In the current study, the net esophagus diffuse reflection, including surface and shallow subsurface light scattering was simulated. Since the primary interest of this phantom is for simulation of topically applied surface fluorescent labels, deep tissue light optical penetration and scattering^47,3,53 were not included. A biomarker that is located on the cell surface is epithelial growth factor receptor (EGFR). However, this EGFR biomarker is overexpressed in only 35% of HGD specimens in Barrett’s esophagus.⁵⁴ HGD has a high probability of advancing to esophageal adenocarcinoma, which in turn has a low survival rate (ten to fifteen percent).⁵⁵ Therefore, molecular imaging devices may utilize more than one dye label to improve sensitivity and specificity.⁵⁶ The phantom model developed in this study can be adapted to include additional fluorescent dye species representing labeling of more than one biomarker. The coincident emission signature from multiple dyes is expected to provide a more accurate disease state diagnosis than a single wavelength marker.⁵⁷ This coincident emission signature from multispectral molecular probes could be obtained concurrently using the multichannel photodetection feature of the SFE. If the administration of multiple probes is restricted to time sequential applications, image alignment can be realized with an image stitching algorithm.^58–60

Embedding computed tomography (CT)/magnetic resonance imaging (MRI) fiducial markers, to allow for multimodality imaging strategies for disease diagnostic and treatment, is another future embodiment of the phantom. For example, the coregistration of optical images with CT/MRI volumetric imaging could enable new optical-to-CT/MRI combined data for pre/post tumor resection surgery comparisons. Magnetic Microspheres (Bangs Laboratories Inc.) are stable and dispersible in the urethane resins or acrylic paints in our phantom, and can be made to contain both magnetic and fluorescent material. Properly functionalized spheres could be dispersed in urethane or acrylic paint resins and included in the phantom fabrication process to allow this bimodal imaging.

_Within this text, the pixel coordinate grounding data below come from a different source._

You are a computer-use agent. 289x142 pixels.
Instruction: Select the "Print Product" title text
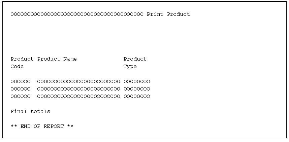(x=168, y=14)
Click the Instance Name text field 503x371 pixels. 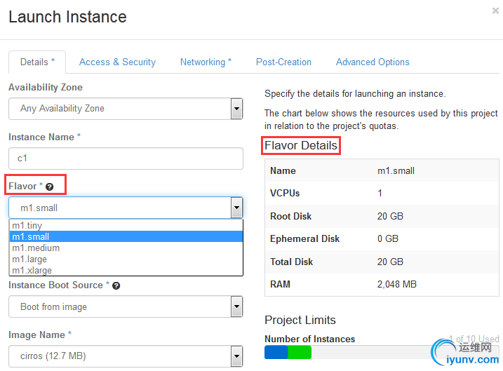point(126,158)
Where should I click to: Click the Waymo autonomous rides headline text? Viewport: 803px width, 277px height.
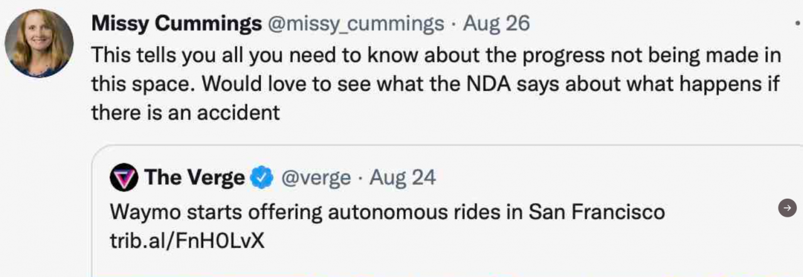point(387,212)
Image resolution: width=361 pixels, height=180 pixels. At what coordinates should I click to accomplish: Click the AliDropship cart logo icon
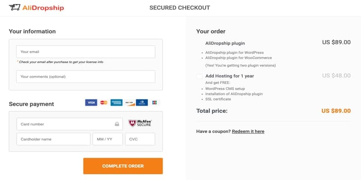14,7
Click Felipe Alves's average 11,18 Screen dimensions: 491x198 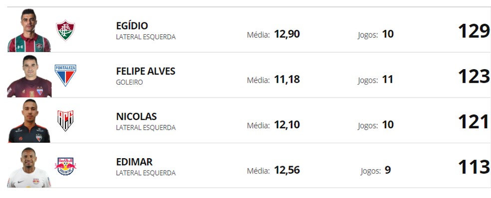[287, 79]
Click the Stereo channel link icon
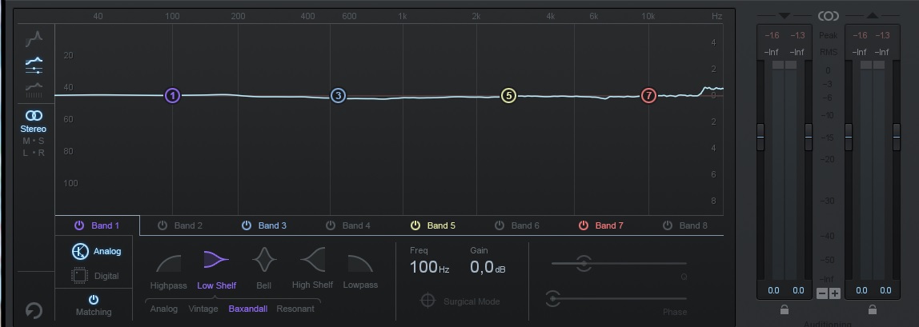Image resolution: width=919 pixels, height=327 pixels. [34, 116]
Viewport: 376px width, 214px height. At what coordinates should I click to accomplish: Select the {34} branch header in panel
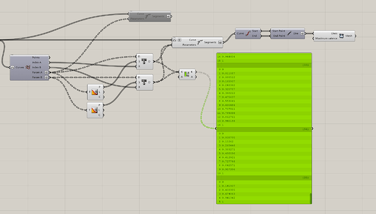click(264, 129)
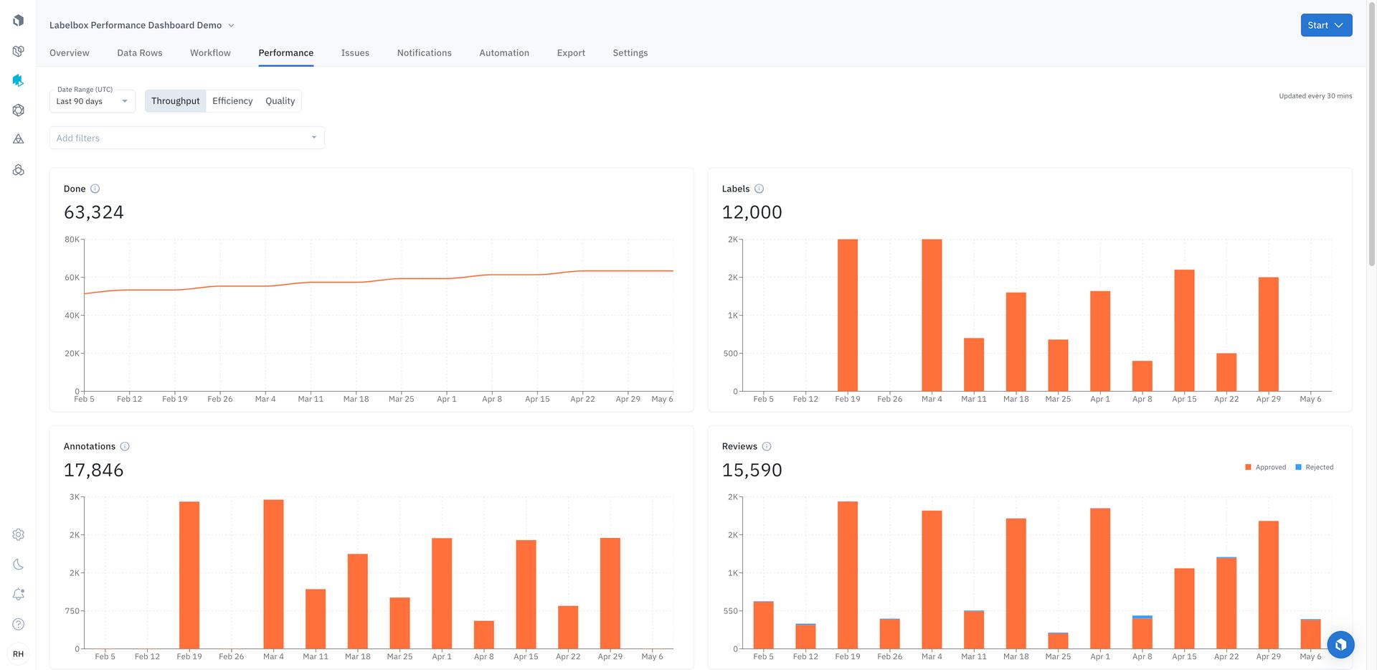Click the Labelbox logo in the sidebar

pyautogui.click(x=18, y=21)
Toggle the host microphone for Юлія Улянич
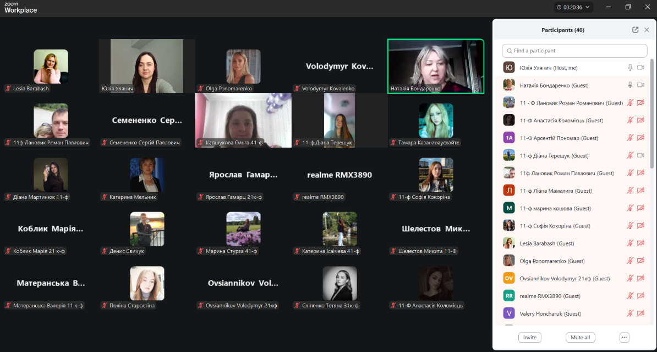 click(630, 68)
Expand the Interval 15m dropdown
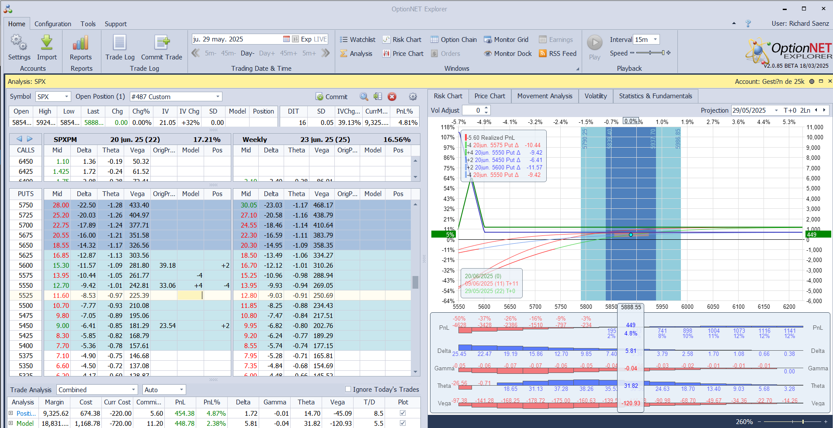This screenshot has width=833, height=428. click(x=655, y=40)
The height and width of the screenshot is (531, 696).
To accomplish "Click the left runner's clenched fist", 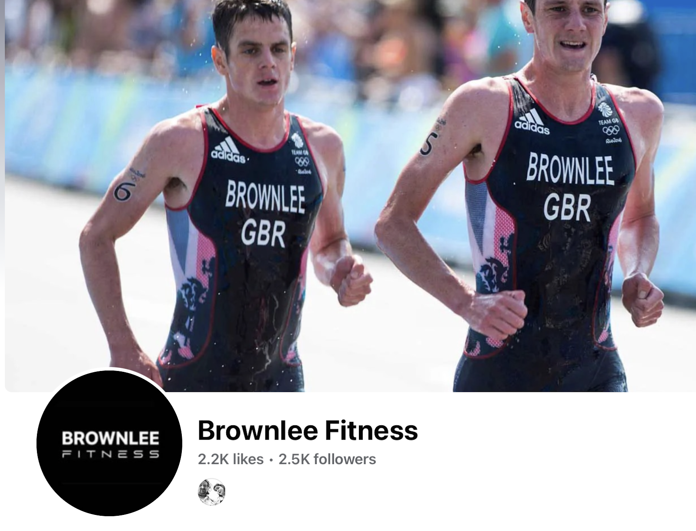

In conclusion, we have demonstrated a new color-matched and fluorescence labeled esophagus phantom for clinical wide-field endoscopy applications. The three-dimensional (3-D) structure of the resultant phantom was semi-rigid with enough flexibility to mimic body movements. Also, through a color-matching methodology, the perceived phantom tissue color and diffuse spectral reflectance were reconciled to simulate the clinically observed characteristics of typical human healthy and Barrett’s esophagus. We also demonstrated a dye-in-polymer method to quantitatively simulate surface fluorescence labels. This proposed phantom provides exciting opportunities for assisting in the validation of novel endoscopic imaging systems, such as the wide-field multi-spectral fluorescence SFE, as well as image-based fluorescence quantification, and other image processing algorithm developments.